Take at least 10, maybe 15dB off that as a starting point.

HTH,
David.

AbilityBuild
diyAudio Member

Join Date: Mar 2020
@diyuser2010 Thank you for pointing out some real-world effects I should be aware of. In addition to the ones you notes I thought of a few more, here is my working list so far:
• Boundary effects of ports near walls/floors
• Acoustic Length of Tube does not equal measured length of tube depending on tube bends/gemoetry
• Use of polyfil may make the box appear larger, changing the effective internal area
• Sealing the box very well (As SVS must to get that nice piano black finish) changes its Q. (I need to read more about how this effects the tuning, as Q was not a variable in my simplified equations)

Quote:
 Originally Posted by diyuser2010 Building a subwoofer and measuring the impedance will nail down your tuning with little ambiguity. One can also use single frequency test tones with a generator and a sound card to measure for excursion minima.
Yeah, you are right. I am going to build an enclosure for experimenting with some of these questions, and not obsess too much on the math.

Quote:
 Originally Posted by diyuser2010 However, as you block a port, the effective enclosure volume goes up slightly (by the interior volume of the port up to the plug)
I never thought about why they do the port blocking thing in such clear terms. I have seen other articles give much more confusing and wrong explanations about the pros and cons. By blocking you can extend the low end frequency response, but sacrifice dynamics because chuffing will be much more noticeable.

@David Morison
Quote:
Quote:
 Originally Posted by AbilityBuild Solving for effective area we get: Code: d=sqrt(3 * .089 ^2) d=0.154
Originally Posted by David Morison
First, the area of a circle is Pi*r^2, not what is in your code.
Second, you need to multiply by 3 for the multiple ports after the squaring otherwise you skew the result completely.

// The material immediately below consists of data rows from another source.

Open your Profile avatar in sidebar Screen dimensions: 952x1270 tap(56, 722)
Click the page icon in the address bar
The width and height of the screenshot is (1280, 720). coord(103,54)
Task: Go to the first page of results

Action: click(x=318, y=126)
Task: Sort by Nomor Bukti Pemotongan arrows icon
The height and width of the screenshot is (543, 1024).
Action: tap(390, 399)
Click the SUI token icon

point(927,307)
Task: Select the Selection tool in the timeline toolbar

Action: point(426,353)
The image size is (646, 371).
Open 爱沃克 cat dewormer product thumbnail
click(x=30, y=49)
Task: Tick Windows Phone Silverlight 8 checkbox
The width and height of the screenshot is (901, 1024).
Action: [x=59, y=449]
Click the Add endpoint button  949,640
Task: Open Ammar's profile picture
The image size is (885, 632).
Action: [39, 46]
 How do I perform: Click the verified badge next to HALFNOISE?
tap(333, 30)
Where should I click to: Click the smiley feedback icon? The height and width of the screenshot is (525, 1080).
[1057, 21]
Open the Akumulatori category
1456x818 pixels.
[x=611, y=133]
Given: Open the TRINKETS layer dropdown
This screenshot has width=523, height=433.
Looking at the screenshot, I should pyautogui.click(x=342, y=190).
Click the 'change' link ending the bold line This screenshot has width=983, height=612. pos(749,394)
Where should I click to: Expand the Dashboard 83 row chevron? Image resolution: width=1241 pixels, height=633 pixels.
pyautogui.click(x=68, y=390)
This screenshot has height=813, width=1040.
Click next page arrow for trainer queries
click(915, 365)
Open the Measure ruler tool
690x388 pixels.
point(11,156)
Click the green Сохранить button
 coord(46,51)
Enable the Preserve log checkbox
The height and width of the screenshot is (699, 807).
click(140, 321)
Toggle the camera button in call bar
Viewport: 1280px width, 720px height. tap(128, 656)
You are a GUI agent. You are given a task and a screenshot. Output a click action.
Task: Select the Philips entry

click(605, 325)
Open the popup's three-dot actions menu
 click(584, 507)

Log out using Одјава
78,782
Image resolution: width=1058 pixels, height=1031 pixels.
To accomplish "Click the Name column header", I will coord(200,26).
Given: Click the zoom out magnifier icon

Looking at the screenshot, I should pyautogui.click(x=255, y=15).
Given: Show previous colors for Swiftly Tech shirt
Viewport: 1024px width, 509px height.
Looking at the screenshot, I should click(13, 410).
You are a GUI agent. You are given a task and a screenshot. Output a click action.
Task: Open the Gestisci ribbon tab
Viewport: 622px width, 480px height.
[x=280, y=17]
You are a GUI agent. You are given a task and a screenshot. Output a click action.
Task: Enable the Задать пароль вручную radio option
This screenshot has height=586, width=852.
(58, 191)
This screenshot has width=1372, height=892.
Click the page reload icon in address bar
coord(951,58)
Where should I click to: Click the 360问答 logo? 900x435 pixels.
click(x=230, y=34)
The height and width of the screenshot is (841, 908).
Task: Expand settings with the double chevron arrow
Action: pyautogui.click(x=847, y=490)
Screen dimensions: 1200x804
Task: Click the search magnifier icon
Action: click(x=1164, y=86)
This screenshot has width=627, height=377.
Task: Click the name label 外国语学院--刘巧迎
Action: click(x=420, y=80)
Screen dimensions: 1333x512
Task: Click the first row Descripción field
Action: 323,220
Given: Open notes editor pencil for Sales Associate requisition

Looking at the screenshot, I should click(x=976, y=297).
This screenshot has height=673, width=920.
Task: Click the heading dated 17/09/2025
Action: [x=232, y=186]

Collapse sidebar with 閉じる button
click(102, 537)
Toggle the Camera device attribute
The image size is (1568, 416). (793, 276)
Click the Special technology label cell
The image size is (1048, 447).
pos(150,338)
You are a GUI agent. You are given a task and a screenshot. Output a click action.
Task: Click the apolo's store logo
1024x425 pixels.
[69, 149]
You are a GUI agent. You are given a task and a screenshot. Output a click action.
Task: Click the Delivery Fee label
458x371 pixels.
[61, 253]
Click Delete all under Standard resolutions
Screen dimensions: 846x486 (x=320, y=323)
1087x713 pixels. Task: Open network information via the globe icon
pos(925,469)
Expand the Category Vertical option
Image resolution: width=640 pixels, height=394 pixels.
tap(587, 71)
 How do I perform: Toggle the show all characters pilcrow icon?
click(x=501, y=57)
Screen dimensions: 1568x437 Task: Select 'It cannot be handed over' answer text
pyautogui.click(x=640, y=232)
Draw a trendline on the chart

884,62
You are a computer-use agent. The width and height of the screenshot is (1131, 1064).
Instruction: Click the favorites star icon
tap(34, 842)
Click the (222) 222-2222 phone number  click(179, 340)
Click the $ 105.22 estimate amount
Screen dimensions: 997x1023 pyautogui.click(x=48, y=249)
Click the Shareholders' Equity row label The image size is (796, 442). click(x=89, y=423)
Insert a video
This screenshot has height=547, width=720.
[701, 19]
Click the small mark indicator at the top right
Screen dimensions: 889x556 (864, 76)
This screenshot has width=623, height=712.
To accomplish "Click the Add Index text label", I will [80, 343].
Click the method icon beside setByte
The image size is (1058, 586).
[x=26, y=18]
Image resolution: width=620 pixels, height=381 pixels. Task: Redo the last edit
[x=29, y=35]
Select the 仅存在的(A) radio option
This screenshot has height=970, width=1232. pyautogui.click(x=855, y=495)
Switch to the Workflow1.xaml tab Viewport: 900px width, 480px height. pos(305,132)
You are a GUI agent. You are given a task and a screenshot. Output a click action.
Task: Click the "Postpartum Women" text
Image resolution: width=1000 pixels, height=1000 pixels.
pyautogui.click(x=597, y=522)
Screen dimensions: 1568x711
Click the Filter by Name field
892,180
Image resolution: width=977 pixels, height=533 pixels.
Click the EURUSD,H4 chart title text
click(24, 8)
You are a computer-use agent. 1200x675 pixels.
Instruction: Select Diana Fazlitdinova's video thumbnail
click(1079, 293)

So, the effective area for those 3 ports is 0.0186m^2. That's nearly an order of magnitude smaller than your calculation....
I was solving for the effective diameter in the equation you suggested may be wrong. I double checked the math and it is all right. If you take my effective diameter of 0.154 meters and solve for the area:
Code:
A = pi * (d/2)^2
A = 3.145159 * (0.154/2)^2
A = 0.0186 meters^2
You get the same result as with your approach.

Quote:
 Originally Posted by David Morison Sorry, but there's no way the sensitivity of a driver designed to get down below 20Hz in boxes of that kind of size is anywhere near 98dB/W/m. Take at least 10, maybe 15dB off that as a starting point.
Great point! While some 18" drivers used for this purpose have nominal sensitives of 98dB/W@1m, that is not important. I must look at the sensitivity at this extreme low end frequencies where the velocity of air is greatest. In my design I am starting with a driver with a nominal sensitivity of 89.7dB/W@1M. However at the peak air-velocity frequency (which happens to be 13.33 Hz in my design) its sensitivity is only 76.5 dB. That's a 13.2 dB drop. Lets rerun the SVS numbers assuming a 13.2 dB less efficient low end.

Code:
W = We * 10^((S – 112)/10) where
W = 1500 watts * 10^(((98-13.2) – 112)/10)
W = 2.858 watts
Solving for velocity at the two frequencies
Code:
V = 0.00225 * sqrt(W) / (f * (d/2)^2)

for f = 17.2 hertz
V = 0.00225 * sqrt(2.858 watts) / (17.2 hertz * (0.154 m/2)^2)
V = 0.037

for f = 14 hertz
V = 0.00225 * sqrt(2.858 watts) / (14 hertz * (0.154 m/2)^2)
V = 0.045
Which falls under the guideline of 0.05 mach for chuffing free base. However if you block one port:
Code:
for f = 14 hertz
V = 0.00225 * sqrt(2.858 watts) / (14 hertz * (2/3) * (0.154 m/2)^2)
V = 0.068
Which is acceptable but more borderline, and if you block 2 ports (which SVS does not recommend):
Code:
for f = 14 hertz
V = 0.00225 * sqrt(2.858 watts) / (14 hertz * (2/3) * (0.154 m/2)^2)
V = 0.138
Which is beyond the limit, and shows why SVS tells people not to do this.

Thanks everyone! I think the SVS design now matches my theoretical understanding. The difference between the two shows how hard the SVS team worked to get all these smaller real world effects working in their favor.